Exercise description:
The records must be returned word for word.

Input data:

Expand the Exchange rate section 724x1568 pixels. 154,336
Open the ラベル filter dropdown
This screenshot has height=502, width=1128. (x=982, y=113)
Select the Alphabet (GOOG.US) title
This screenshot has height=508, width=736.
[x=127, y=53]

Task answer:
Expand the Exchange rate section 724x1568 pixels. 154,336
Open the ラベル filter dropdown
This screenshot has height=502, width=1128. (x=982, y=113)
Select the Alphabet (GOOG.US) title
This screenshot has height=508, width=736.
[x=127, y=53]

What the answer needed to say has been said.